Nel 1995, mentre l’Italia assisteva al primo avvento dei tecnocrati, uscì postumo La ribellione delle élite, in cui Lasch descriveva una società in cui i politici avevano rinunciato al potere e all’ideologia e dove le classi colte avevano scelto lo sradicamento come missione, indifferenti alle sofferenze dei lavoratori manuali e al declino degli Stati, lasciando che fossero gli esperti a gestire tassi d'interesse, tariffe, bilanci e riforme sanitarie. Entrambi lasciarono il lavoro a metà: se Hofstadter cristalizzò un sentimento irrazionale di terrore per le masse, Lasch confidava troppo in una “democrazia partecipativa” in cui le masse sarebbero diventate, senza troppi conflitti, a loro volta classe dirigente.
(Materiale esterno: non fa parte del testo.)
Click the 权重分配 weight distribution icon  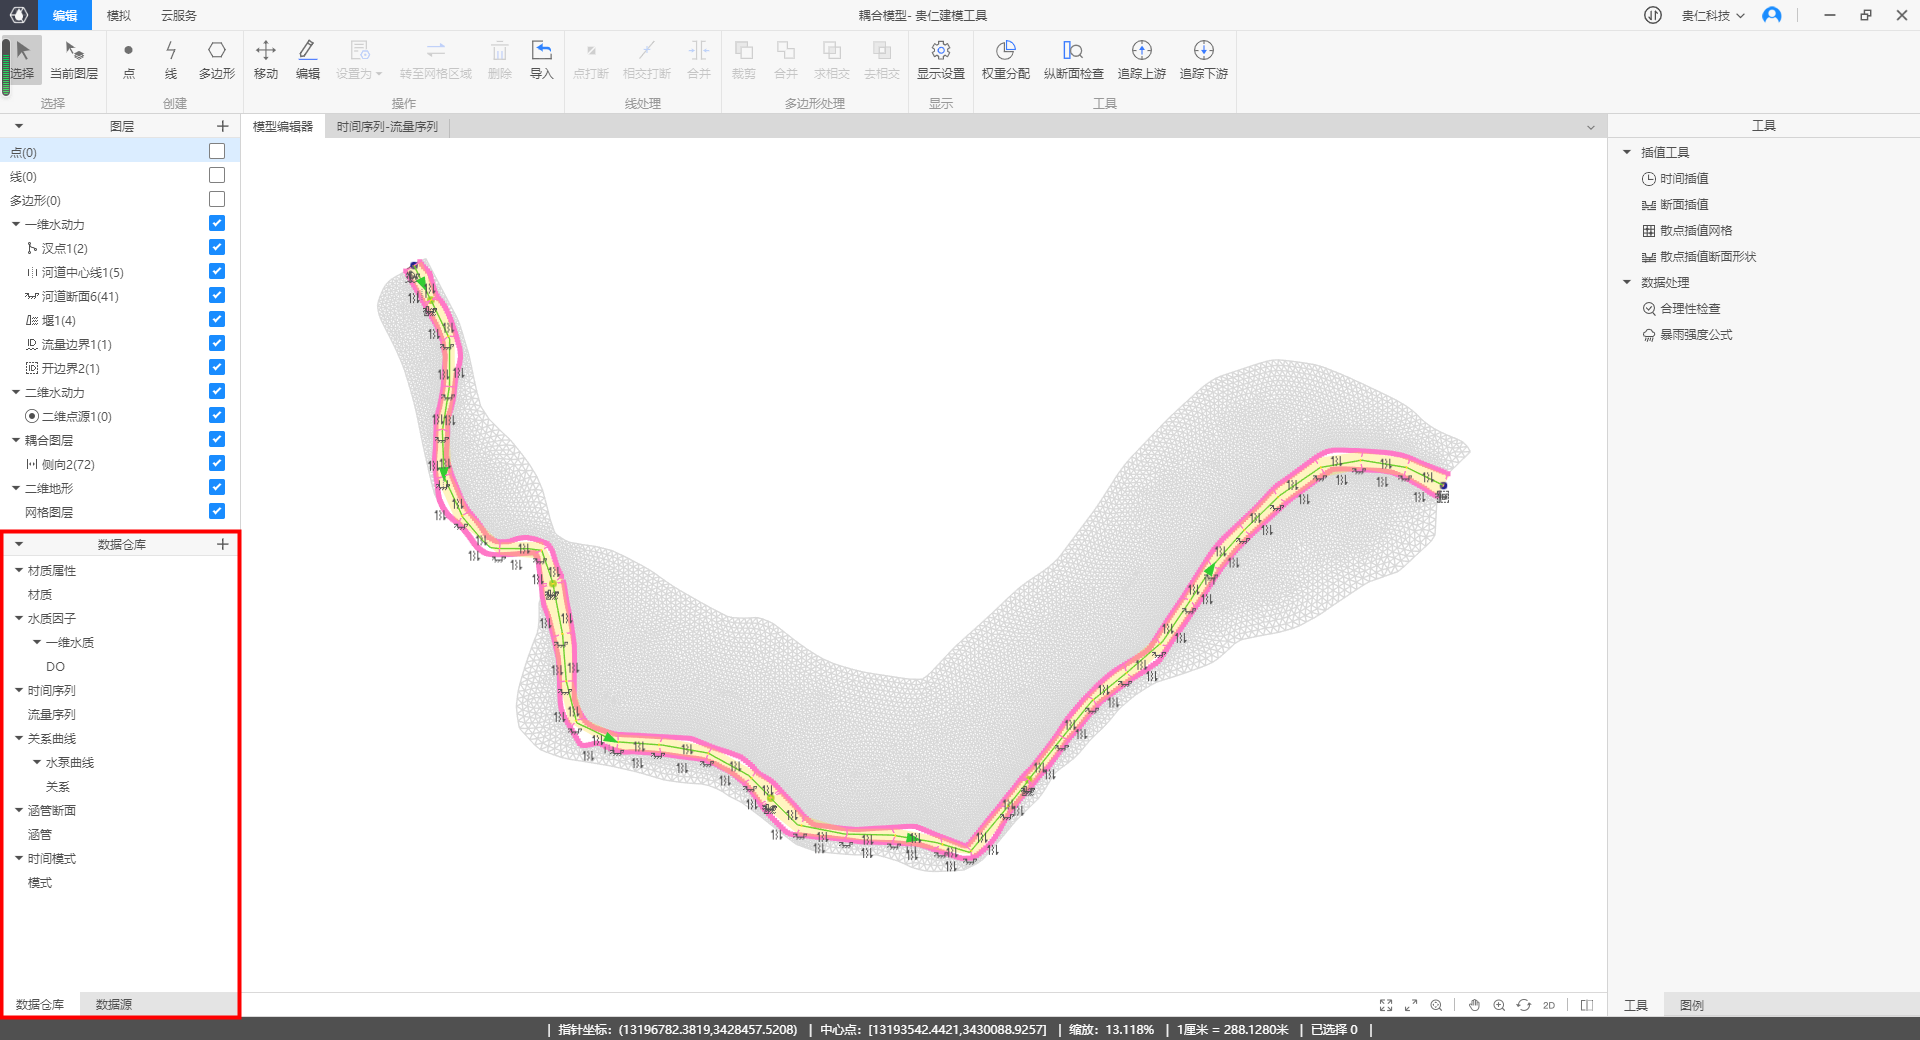coord(1005,59)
Eppure, anche se detesta la corrotta e apolide élite, il nazional-populismo tradisce implicitamente di esserne succube; o, perlomeno, di volerla imitare. Economisti gialloverdi come Ilaria Bifarini e Fabio Dragoni si presentano come "bocconiani pentiti", denunciando sì il pensiero ortodosso, ma facendo capire di esserne stati degli insider. “Debunker di debunker” come Luca Donadel o Francesca Totolo, vicini alla Lega e all’estrema destra, entrambi under-35, sono esempi di come un una nuova classe di attivisti si stia formando in opposizione alla sinistra radicale. Altri economisti come Giacomo Bracci o Gabriele Guzzi, organici ai 5 stelle, rispettivamente classe ‘92 e ‘93, sono studiosi preparati e spigliati pienamente inseriti negli ambienti istituzionali e nel mainstream, e pronti un giorno a far parte del nuovo establishment post-liberale: un blocco di potere che desidera lo stesso riconoscimento tecnico e sociale che aveva la classe dirigente di prima, ma guidato da obiettivi, motivazioni e priorità diversi.
Tutt’altro che anti-intellettuale, dunque, il nazional-populismo è una risposta alle contraddizioni delle democrazie liberali: sulla carta promuove la funzione “reinventiva” della gente comune, accogliendo e rimettendo al centro del dibattito temi e figure a lungo umiliate dalle élite; nella pratica, si accinge a creare una classe dirigente tutta sua fatta da tecnocrati, esperti e pensatori, con idee, proposte e soluzioni alternative a quelle che per ora governano la società. Non sempre avranno un aspetto rivoluzionario o coerente, anzi: talvolta saranno smaccatamente realiste, e ancor più spesso in competizione tra loro. Mettiamoci l’animo in pace: finché esisteranno le democrazie liberali, gli intellettuali nazional-populisti le seguiranno come ombre.